In 1921 Dr. Willett opened a new hospital in a converted apartment building on 7th and Aspen. Twenty-five years later, Dr. Willett and the community saw the need for a new structure and a non-profit community organization to run it.
In August 1946 the Steamboat Springs Hospital Association elected a Board of Directors that selected a site on Park Avenue for the new hospital. Dr. Willett donated his hospital building to the cause, and it was purchased by the school district. The building served as the high school and junior high band room as well as the Seventh Street Playhouse before being torn down in 2005.
After several years of design, construction and fundraising, Routt County Memorial Hospital was dedicated on August 13, 1950. Our Hospital Auxiliary was formed during that decade to help the hospital through some financially difficult years.
The 1960s saw the opening of the Steamboat Ski Area and a corresponding need to increase hospital services. A remodeling added outpatient treatment space in the early 1970s. The sign above the new entrance read: "Ski Fractures Only."
The region's first orthopaedic surgeon joined the medical staff in 1972. This decade brought rapid changes, construction of a major addition, and enhanced emergency medical services. The hospital was renamed Routt Memorial to clarify its private, non-tax-supported status. In 1979, the community asked the hospital to take over the adjacent nursing home, which was renamed Routt Memorial Extended Care Center.

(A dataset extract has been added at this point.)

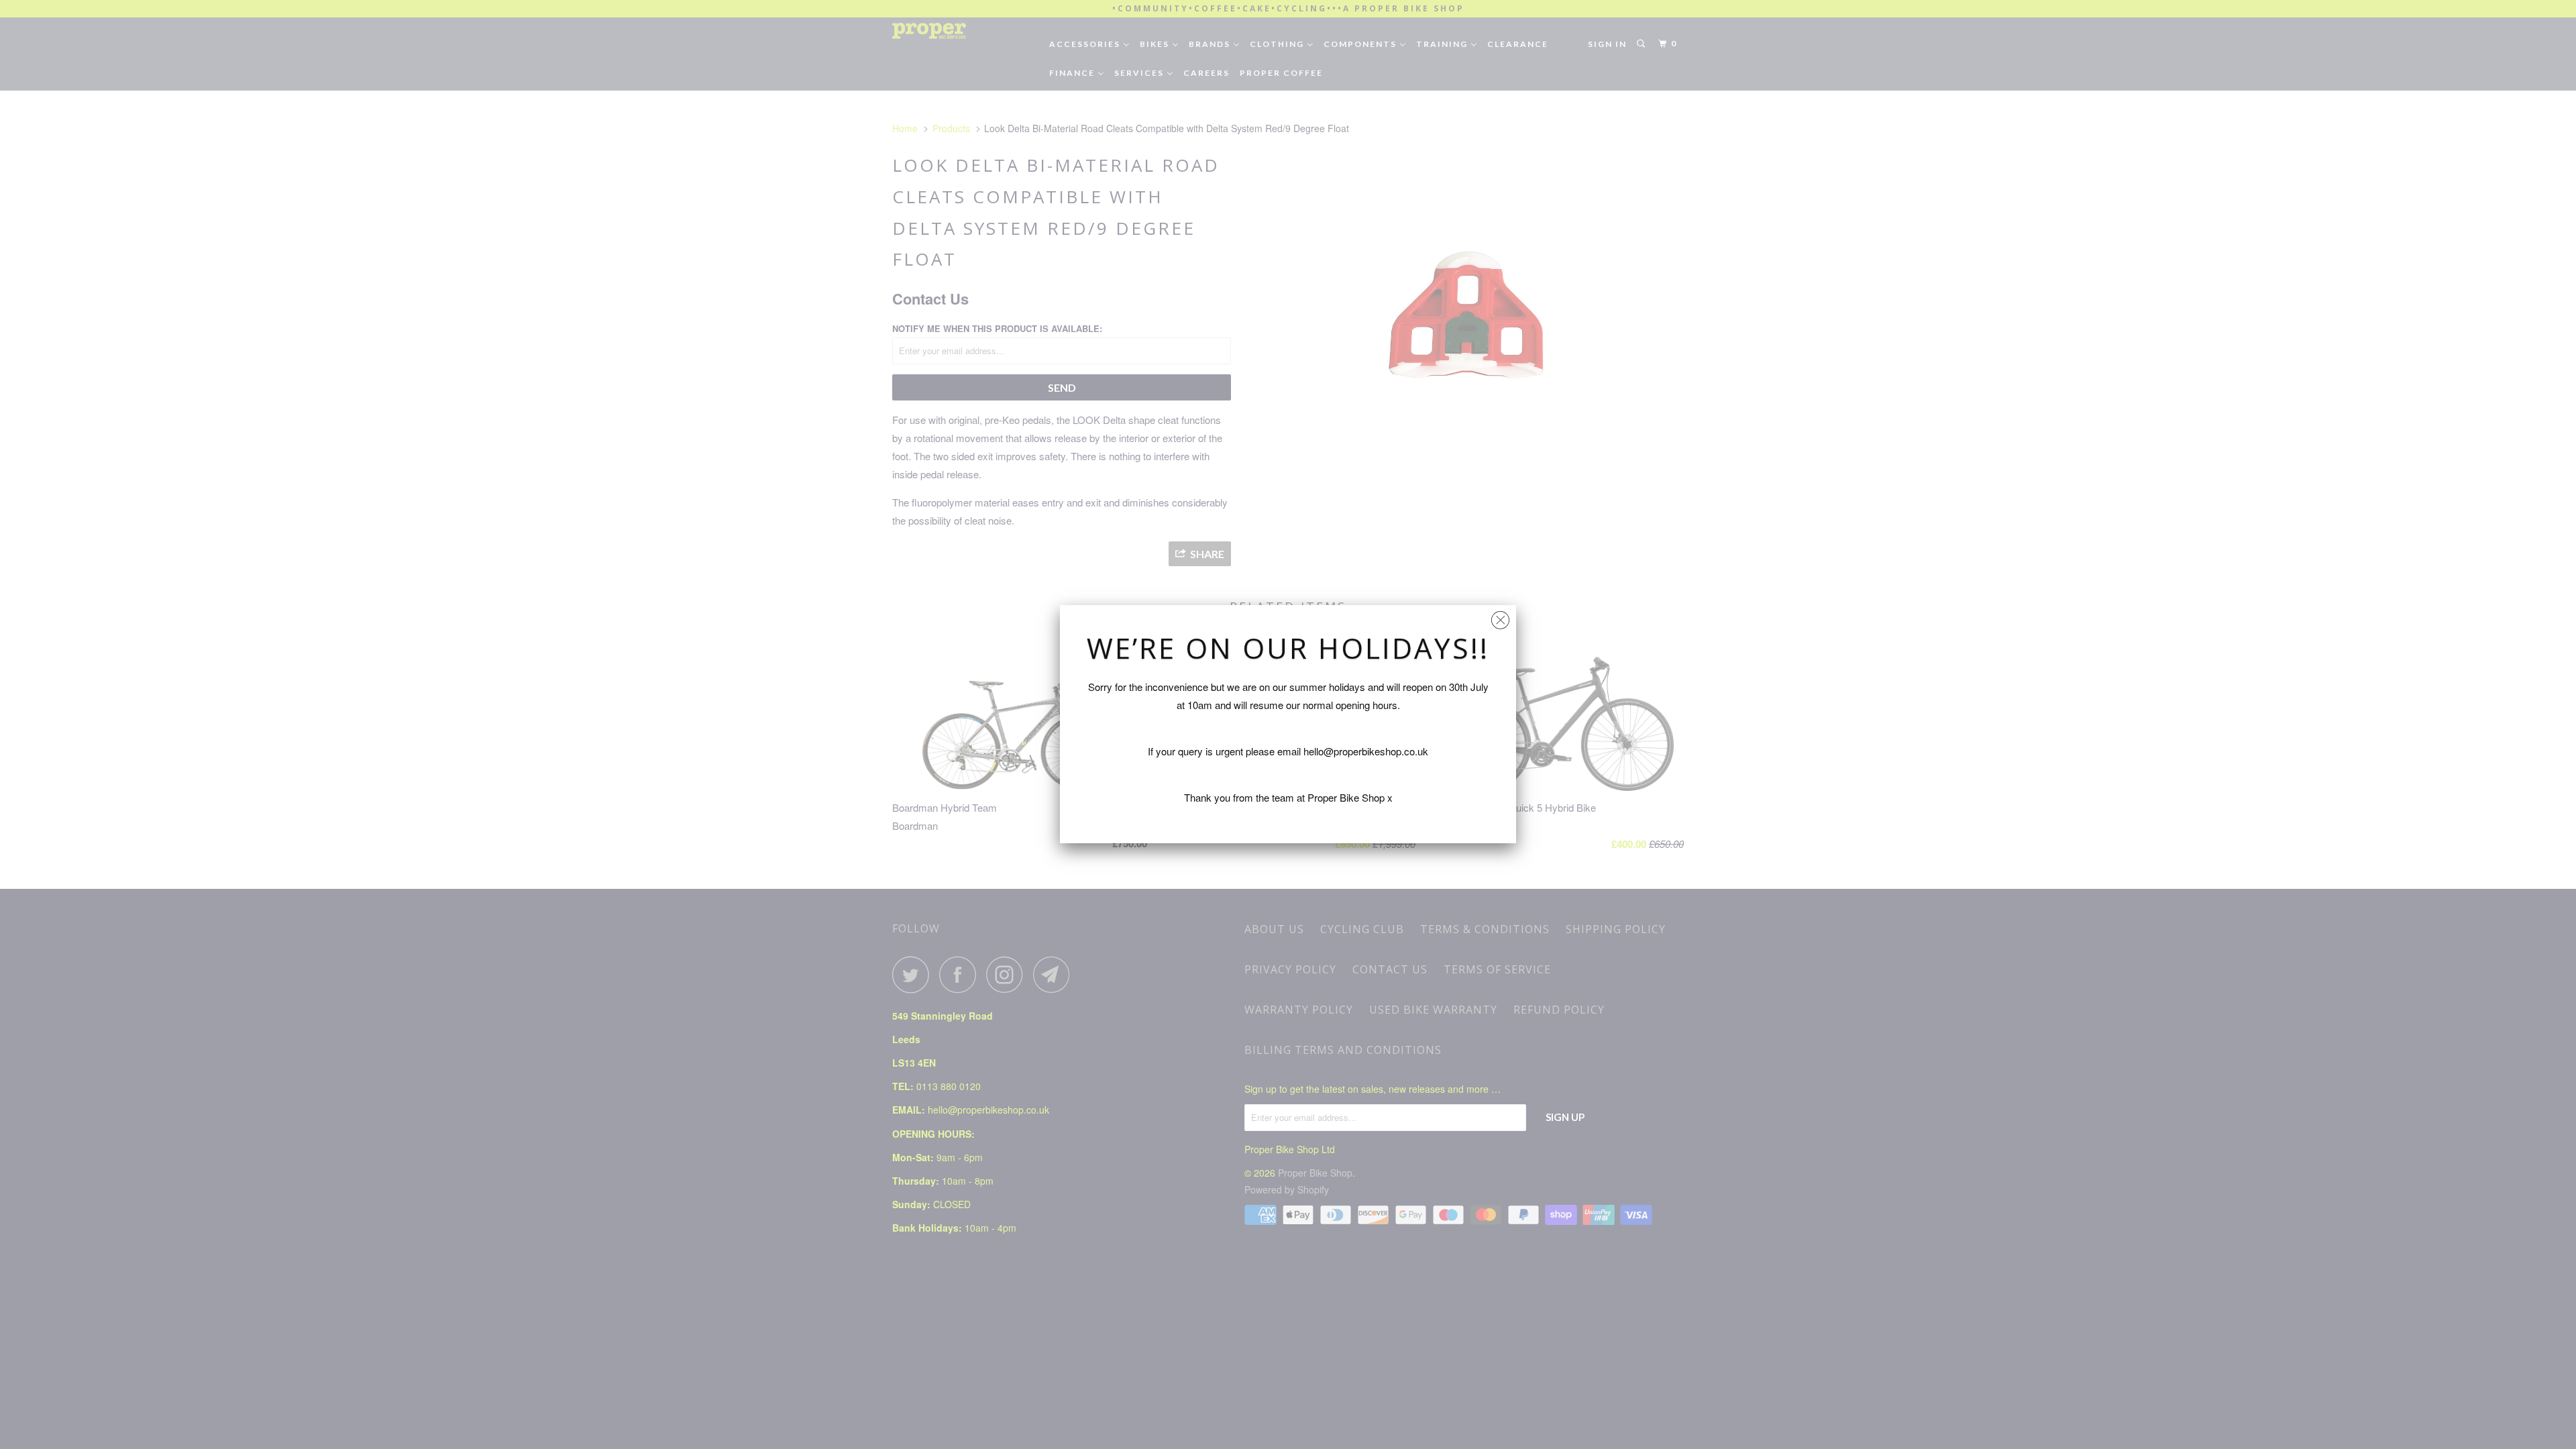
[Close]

GrandKids Child Care Center opened in November 1981, bringing generations closer together and providing a needed community service. It was the first child care center to be located inside a skilled nursing facility in the state of Colorado, and its intergenerational program still serves as a national role model.

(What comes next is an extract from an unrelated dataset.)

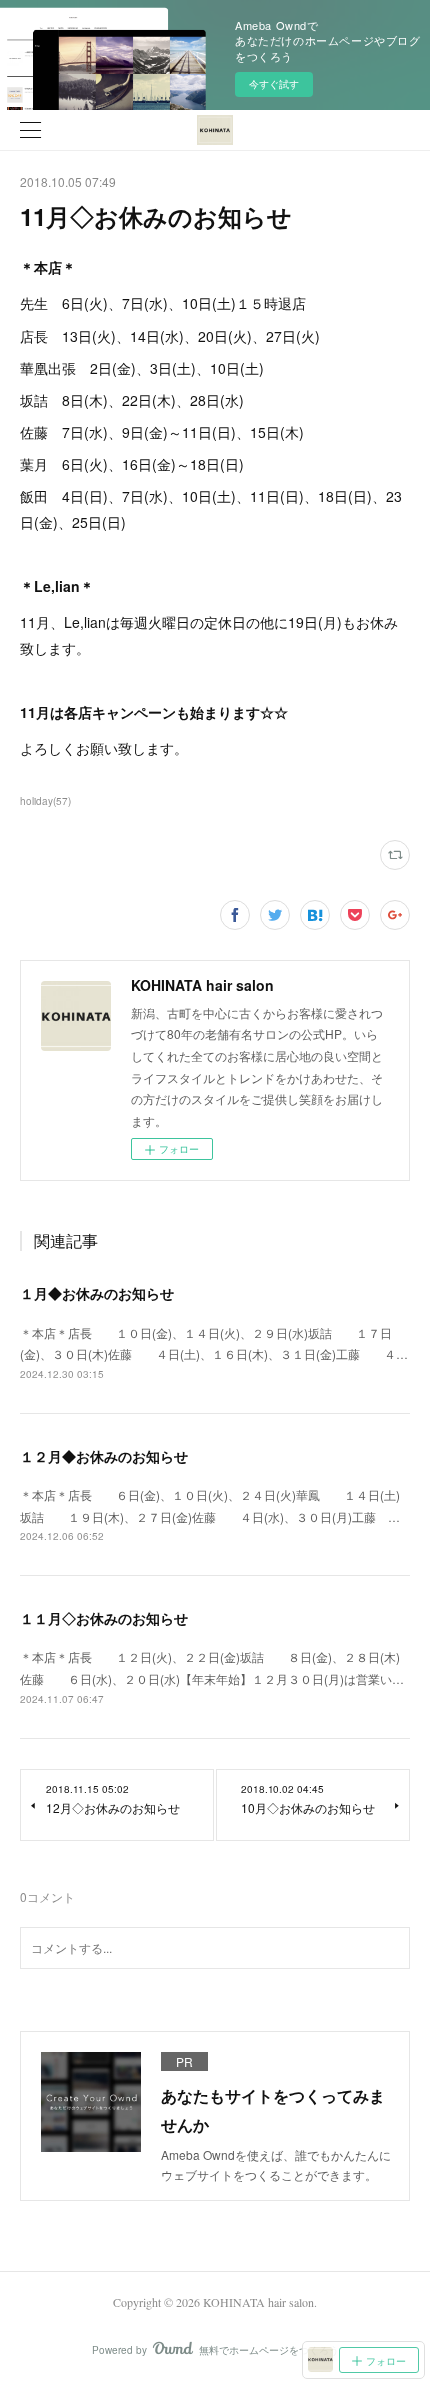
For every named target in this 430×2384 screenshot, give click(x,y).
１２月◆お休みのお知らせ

By 1992, the need for a larger hospital was obvious. Planning and fundraising began for a new medical center and campus on a centrally located 46-acre site near the Steamboat Ski Area. A generous community donated more than $6 million.

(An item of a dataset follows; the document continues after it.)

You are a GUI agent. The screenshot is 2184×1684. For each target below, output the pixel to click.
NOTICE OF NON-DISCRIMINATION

Groundbreaking for Yampa Valley Medical Center was held in February 1998, and the hospital opened on November 21, 1999. Other campus buildings, including a medical office building, the Doak Walker Care Center and GrandKids, were completed in 2000.
In 2009 YVMC celebrated several milestones -- 30 years of providing long-term care, 20 years for SportsMed rehab and therapy services, and "Cheers to 10 Years" for YVMC's presence at the Central Park Drive location. During our first decade on this campus, we have added or enhanced numerous services such as YampaWorks Occupational Health, Joint Replacement Program, Pulmonary Rehab and cardiology diagnostics.
A $13 million expansion, completed in February 2010, doubled the size of our Family Birth Place, created a new Digital Mammography Suite and Minor Procedure Area, and added much-needed space to Surgical Services and other departments.
In 2013, YVMC bid a heartfelt farewell to the Doak Walker Care Center, which relocated to the new Casey's Pond senior living campus, where it has been renamed the Doak Walker House. We maintain an intergenerational connection with regular visits from GrandKids children.
Health care is alive and well in Steamboat Springs, thanks to more than 60 years of stewardship by the non-profit, non-tax-supported organization now known as Yampa Valley Medical Center.